Natasha Parriag : Alors, la seule chose que j'ajouterais, c'est que le pouvoir de passer à l'action, je crois que ça vaut le coup de répéter que le privilège veut dire qu'on a aussi une responsabilité de passer à l'action. Et je partagerai que lors de la série quand on a parlé de privilèges, une question qui se posait pour moi, c'était si le vrai défi en ce moment est de partager notre privilège avec les autres? Alors est-ce qu'il s'agit de céder la place aux autres? Ça, je crois que ça ouvre toute une autre discussion en ce qui concerne qu'est-ce que ça veut dire pour chacun de nous qui est conscients de notre privilège? Et est-ce qu'on perd quelque chose quand on cède cette place aux autres? Ou en fait, est-ce qu'on gagne parce qu'on a plus de pouvoir en grand nombre ? Alors, plus qu'on partage cet engagement, cet appétit même pour une culture qui est inclusive, une culture où chacun de nous sente l'appartenance. On se trouve chacun, on sait qu'on a notre place, notre place est méritée. Ça sera vraiment le rêve pour la fonction publique. Mais ça ne peut pas rester un rêve. Il faut que ça soit atteint. Petit à petit, à petit et aussi en grande accélération parce qu'on est nombreux, on a beaucoup de pouvoir. C'est la décision de passer à l'action qui compte et qui est appelée, qui est attendue en ce moment. Merci infiniment Courtney.

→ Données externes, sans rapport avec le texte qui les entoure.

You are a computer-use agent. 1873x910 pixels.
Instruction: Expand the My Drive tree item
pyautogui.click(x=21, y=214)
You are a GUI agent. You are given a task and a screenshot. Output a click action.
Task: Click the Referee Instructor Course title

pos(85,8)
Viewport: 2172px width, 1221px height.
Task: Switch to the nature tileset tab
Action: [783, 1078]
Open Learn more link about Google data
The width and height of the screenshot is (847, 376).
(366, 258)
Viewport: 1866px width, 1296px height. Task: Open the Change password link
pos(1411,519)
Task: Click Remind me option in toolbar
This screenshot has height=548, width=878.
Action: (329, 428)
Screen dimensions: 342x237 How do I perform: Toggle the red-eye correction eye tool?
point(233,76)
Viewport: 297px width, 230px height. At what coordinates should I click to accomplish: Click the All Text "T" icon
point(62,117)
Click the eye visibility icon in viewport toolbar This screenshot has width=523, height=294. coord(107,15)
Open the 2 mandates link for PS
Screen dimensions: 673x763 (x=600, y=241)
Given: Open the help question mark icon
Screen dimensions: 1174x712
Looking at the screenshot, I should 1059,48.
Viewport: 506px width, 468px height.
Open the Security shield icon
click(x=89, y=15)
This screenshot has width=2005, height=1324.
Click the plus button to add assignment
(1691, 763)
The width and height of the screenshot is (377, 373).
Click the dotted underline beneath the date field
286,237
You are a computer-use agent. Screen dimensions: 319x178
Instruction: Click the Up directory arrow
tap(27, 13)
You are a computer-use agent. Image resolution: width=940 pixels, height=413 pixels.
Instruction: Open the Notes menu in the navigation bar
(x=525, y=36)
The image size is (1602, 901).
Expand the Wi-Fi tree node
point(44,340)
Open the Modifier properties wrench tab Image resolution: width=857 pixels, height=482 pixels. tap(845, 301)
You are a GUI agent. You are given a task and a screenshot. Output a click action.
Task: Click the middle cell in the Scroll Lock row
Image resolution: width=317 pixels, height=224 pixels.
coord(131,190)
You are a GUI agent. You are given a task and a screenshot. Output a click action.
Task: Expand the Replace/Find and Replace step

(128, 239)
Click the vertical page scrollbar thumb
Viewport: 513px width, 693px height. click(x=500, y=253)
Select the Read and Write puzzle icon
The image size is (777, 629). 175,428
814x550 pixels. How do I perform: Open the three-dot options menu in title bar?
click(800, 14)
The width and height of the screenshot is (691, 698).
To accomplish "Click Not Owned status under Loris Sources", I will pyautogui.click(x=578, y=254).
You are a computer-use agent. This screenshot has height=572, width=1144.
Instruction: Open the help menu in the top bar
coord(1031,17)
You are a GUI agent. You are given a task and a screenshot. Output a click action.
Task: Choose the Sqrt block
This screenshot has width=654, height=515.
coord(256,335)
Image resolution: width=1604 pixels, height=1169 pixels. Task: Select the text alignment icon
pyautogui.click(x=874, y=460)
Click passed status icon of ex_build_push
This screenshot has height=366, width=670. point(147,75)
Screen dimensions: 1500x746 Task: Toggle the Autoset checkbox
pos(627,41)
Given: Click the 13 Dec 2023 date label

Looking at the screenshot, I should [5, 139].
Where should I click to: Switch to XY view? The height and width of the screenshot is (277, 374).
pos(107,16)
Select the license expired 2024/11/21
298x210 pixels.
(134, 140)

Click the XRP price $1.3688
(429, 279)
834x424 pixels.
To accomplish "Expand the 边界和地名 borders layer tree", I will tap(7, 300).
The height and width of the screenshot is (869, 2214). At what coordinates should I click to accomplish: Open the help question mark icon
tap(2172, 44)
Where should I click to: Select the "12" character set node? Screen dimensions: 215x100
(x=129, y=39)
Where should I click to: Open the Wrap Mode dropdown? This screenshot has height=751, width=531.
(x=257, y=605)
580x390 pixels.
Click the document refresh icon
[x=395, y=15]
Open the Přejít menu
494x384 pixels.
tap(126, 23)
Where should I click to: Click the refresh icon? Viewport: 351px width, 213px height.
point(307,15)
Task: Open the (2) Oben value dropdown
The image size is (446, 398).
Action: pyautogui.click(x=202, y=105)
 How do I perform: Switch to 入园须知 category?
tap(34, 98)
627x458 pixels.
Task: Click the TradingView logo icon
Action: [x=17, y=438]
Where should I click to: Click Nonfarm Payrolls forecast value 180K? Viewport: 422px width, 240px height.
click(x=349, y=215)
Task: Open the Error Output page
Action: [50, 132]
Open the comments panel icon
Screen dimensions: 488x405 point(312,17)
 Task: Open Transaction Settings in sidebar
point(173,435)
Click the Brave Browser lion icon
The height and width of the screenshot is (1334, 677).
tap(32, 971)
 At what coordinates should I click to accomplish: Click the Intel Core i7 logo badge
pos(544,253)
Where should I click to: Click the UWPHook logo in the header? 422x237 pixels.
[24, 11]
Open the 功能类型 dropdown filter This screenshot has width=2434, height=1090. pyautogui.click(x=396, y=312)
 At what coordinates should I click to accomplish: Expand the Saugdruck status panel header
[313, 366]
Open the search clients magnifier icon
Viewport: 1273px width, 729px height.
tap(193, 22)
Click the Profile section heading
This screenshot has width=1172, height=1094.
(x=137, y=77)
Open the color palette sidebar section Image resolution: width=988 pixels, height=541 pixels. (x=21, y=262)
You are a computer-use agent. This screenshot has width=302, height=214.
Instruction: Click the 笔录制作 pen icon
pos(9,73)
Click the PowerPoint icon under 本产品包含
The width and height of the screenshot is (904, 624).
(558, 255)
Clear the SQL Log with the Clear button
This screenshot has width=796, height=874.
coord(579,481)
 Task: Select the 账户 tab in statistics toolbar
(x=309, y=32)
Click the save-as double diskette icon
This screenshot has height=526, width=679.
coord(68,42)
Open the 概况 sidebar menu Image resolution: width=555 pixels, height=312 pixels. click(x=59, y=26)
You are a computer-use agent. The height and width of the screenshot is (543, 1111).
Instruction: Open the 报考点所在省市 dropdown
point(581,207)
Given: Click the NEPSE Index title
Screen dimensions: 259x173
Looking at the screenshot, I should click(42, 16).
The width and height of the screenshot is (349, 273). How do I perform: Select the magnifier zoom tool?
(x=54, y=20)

Courtney Amo : Merci à toi, Natasha. Merci d'avoir partagé si ouvertement tes propres réflexions, non seulement par rapport à la série, de passer à l'action, mais aussi par rapport à ton vécu personnel et à tes expériences. Je suis vraiment reconnaissante que tu t'es jointe à la conversation aujourd'hui et aussi que tu as été une participante active et engagée auprès de la série. Merci beaucoup. Alors, pour ceux et celles qui nous écoutent, sachez qu'il existe un balado également en anglais, animé par Joanne John, anciennement cadre supérieure dans le domaine des communications et avec qui nous avons développé la série pilote. Je vais prendre un moment également pour remercier Joanne de ses importantes contributions au projet. Ça a été un grand plaisir pour moi de travailler avec Joanne et d'apprendre de son vécu. Et ça a été un grand plaisir pour moi, Natasha, d'avoir eu cette conversation-ci avec toi. Merci encore.